Proficiency in manipulation of algebraic equations and methods of differentiation and integration at the level of MATH 124 & 125 are assumed.



W.E. Boyce & R.C. DiPrima, Elementary Differential Equations and Boundary Value Problems. The text is not required, but obtaining some edition of it is to use as a reference is strongly recommended. I will also provide a pdf of notes from a previous iteration of the course.


Suggestion box

If you have a suggestion or any comments on anything related to the course that you do not feel comfortable bringing up with me in person, I have created an anonymous suggestion survey. I urge you to bring issues to my attention sooner rather than later. I'll do my best to address your concerns in a timely manner. The survey can be accessed here.



There will be three in-class examinations and a final, tentatively scheduled as follows:

  • Exam 1: Friday, October 19 (week 3)
  • Exam 2: Friday, November 9 (week 6)
  • Exam 3: Friday, November 30 (week 9)
  • Final: Monday, December 10, 8:30-10:20AM (finals week)

Each exam will contain questions from every key skill previously covered in class, giving you multiple opportunities to demonstrate mastery. For example, if exam 1 covered skills 1-4, then exam 2 could have questions from skill 1 and 3-10 (skill 2 is only available through exam 1). The final will include questions from all key skills apart from skill 2.

In addition to the in-class examinations, I will also schedule weekly one-hour sessions outside of class for you to attempt to demonstrate mastery. At the end of each week I will put up an optional poll where you can specify which key skills you would like to be tested on and choose from a list of possible times. I will select the time that works for the most people. I will not hold testing sessions on the weeks when we already have in-class exams (weeks 3, 6, and 9).

No calculators, computers, collaboration, or cheat sheets will be allowed on exams.



In this course we will use a mastery-based approach. Associated with the class are 14 key skills. Successful students should demonstrate mastery of all of them by the end of the quarter. Your grade is determined by the number of key skills you master during the course.

Number of mastered skills Grade


11 3.8
10 3.6
9 3.4
8 3.2
7 3.0
6 2.5
5 2.0
4 and below 0.0

The examinations are your opportunity to demonstrate mastery of the skills. Problems on the examinations will be labeled with corresponding key skills. You need only demonstrate mastery in a particular area once. You may attempt to demonstrate mastery multiple times. You will not, in general, be penalized for when a skill is mastered.

Key skills

  1. Homework

    • Demonstrating mastery in this category requires earning a satisfactory grade on all homework assignments (see below for what constitutes a satisfactory grade).
  2. Prerequisite knowlege (must be satisfied by or on the first exam)
    • Derivatives: Students are able to differentiate common functions and combinations of common functions using the following techniques.

      • Derivatives of common functions
      • Product/quotient rule
      • Chain rule
    • Integration techniques: Given an integral, student is able to both identify the appropriate method and correctly apply the method to solve it. Students are expected to be familiar with the following methods.

[PROVIDED INFORMATION]
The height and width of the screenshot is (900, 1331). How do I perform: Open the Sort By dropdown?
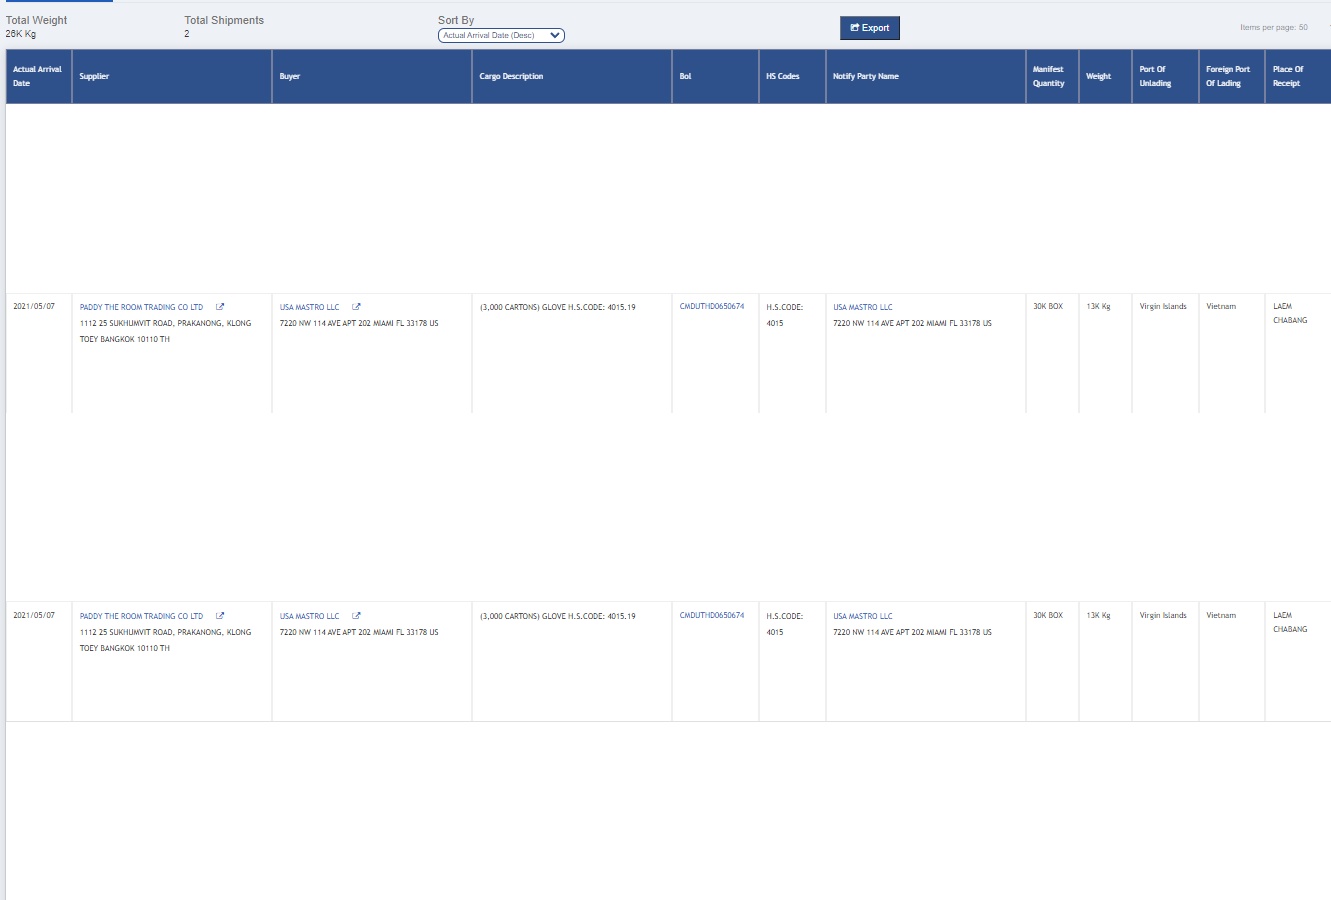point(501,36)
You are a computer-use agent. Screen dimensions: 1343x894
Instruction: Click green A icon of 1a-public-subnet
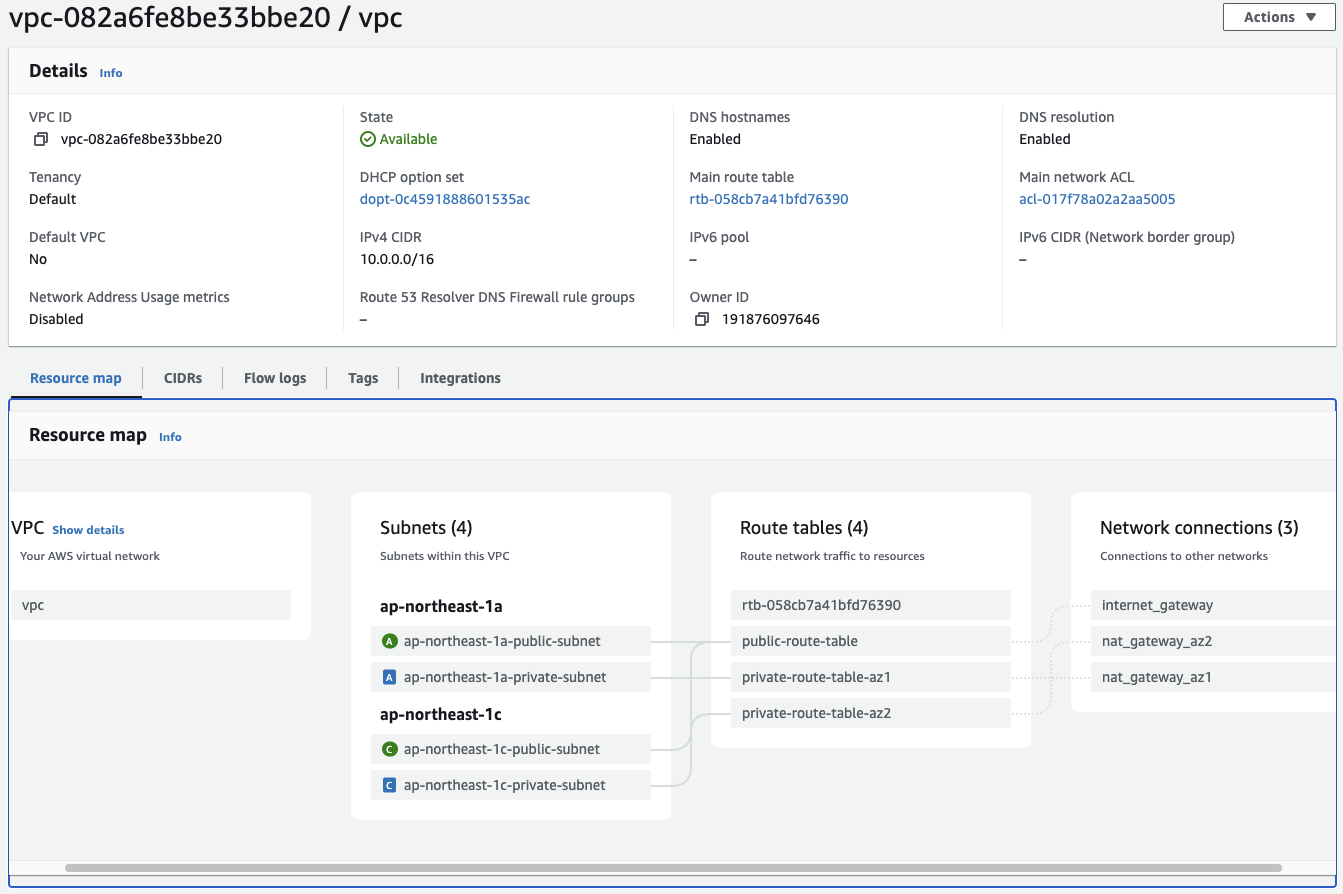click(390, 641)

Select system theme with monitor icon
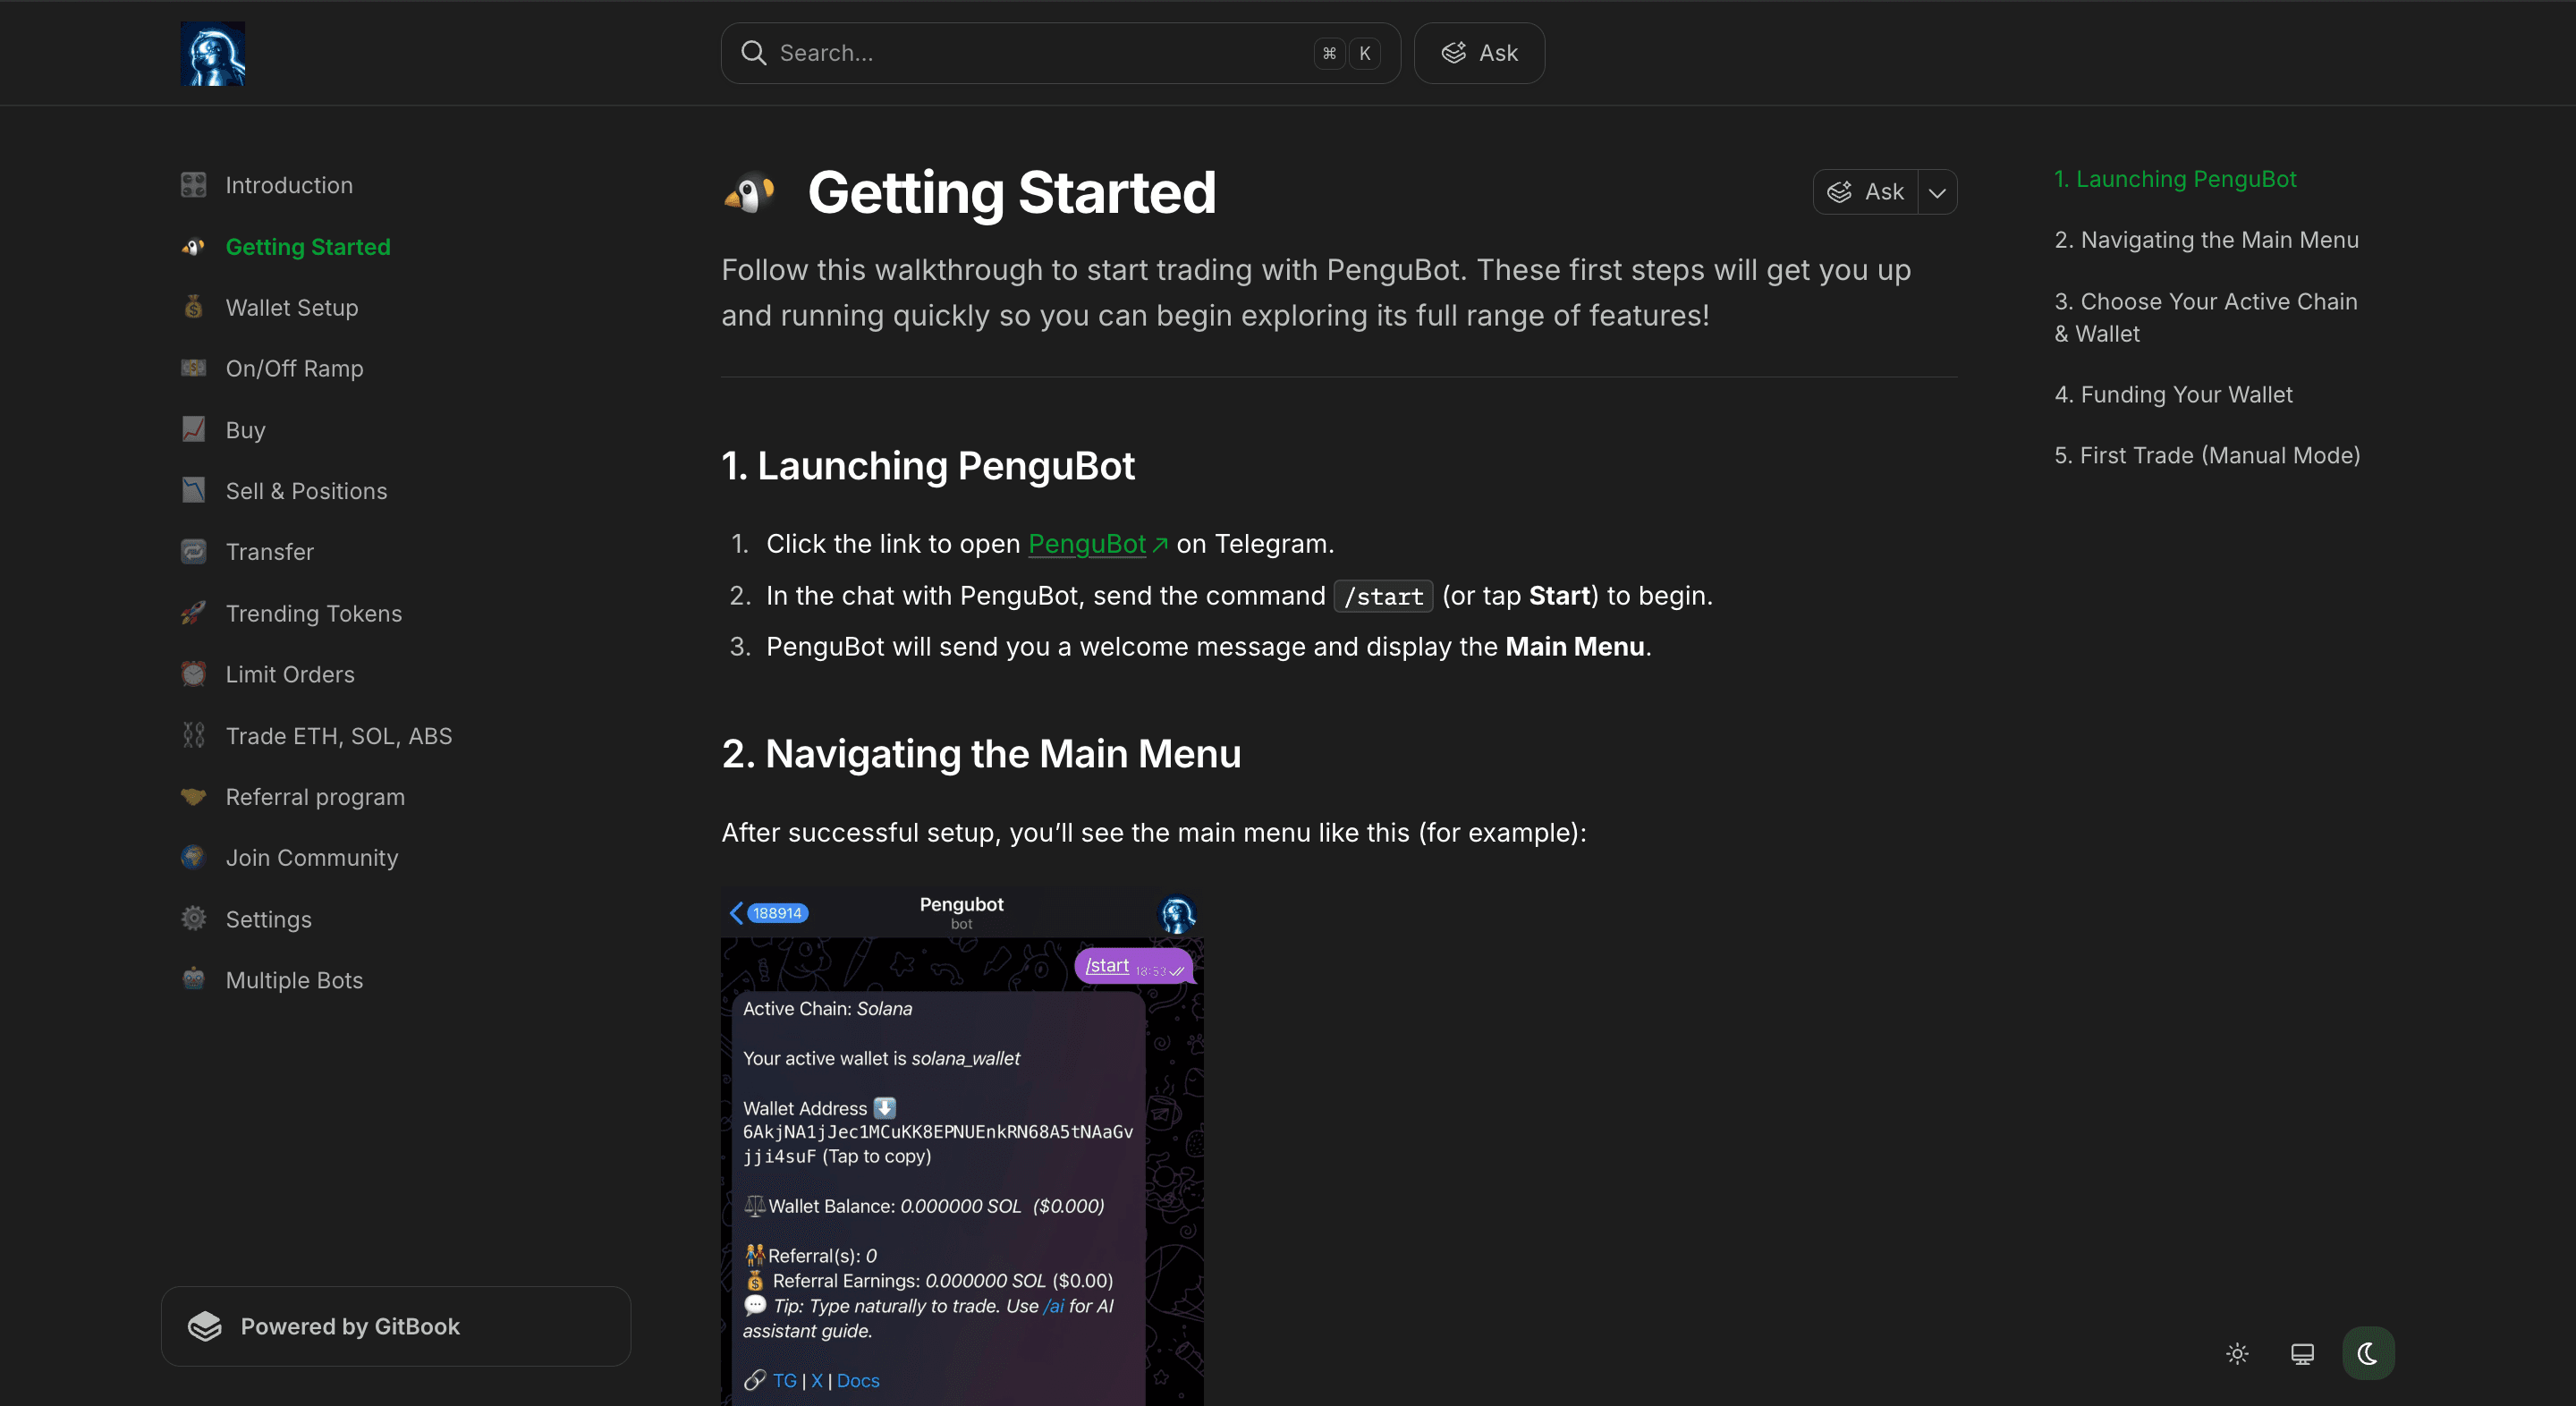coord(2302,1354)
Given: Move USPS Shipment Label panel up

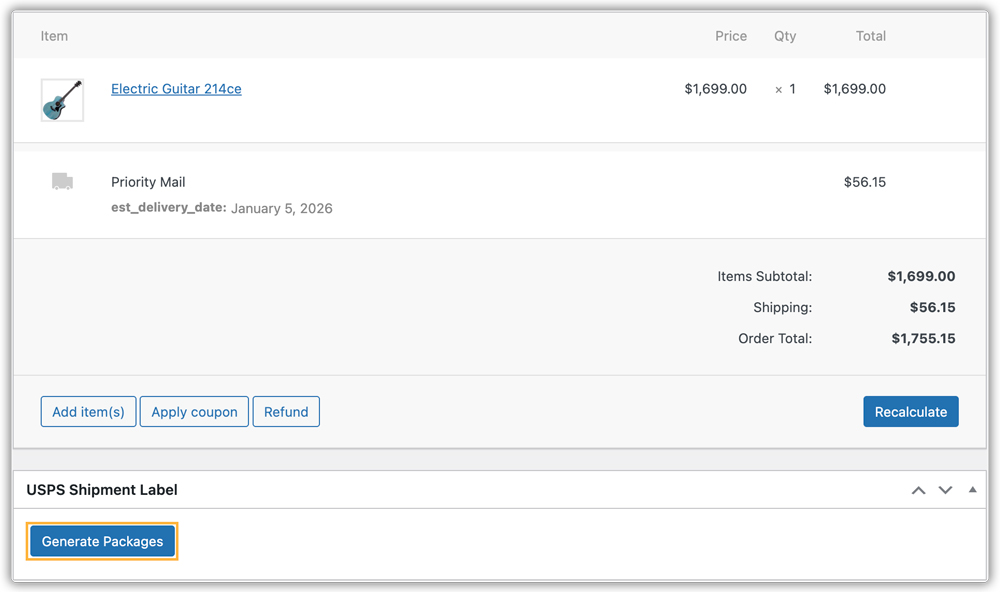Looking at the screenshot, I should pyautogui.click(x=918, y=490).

[STATED GOAL 1]
Answer these questions from the syllabus excerpt above, please:
(a) Which book is recommended as a reference?
(b) In which weeks will no out-of-class testing sessions be held?
(c) What grade goes with seven mastered key skills?
[STATED GOAL 2]
Decide whether each statement agrees with the syllabus excerpt above. Answer yes or no, and quote the words that decide it.
(a) The final will leave out questions on skill 2.
(b) Calculators may be used on exams.
(c) A student must show mastery of a skill more than once.

[RESULT 1]
(a) W.E. Boyce & R.C. DiPrima, Elementary Differential Equations and Boundary Value Problems
(b) Weeks 3, 6, and 9
(c) 3.0

[RESULT 2]
(a) Yes: "The final will include questions from all key skills apart from skill 2."
(b) No: "No calculators, computers, collaboration, or cheat sheets will be allowed on exams."
(c) No: "You need only demonstrate mastery in a particular area once."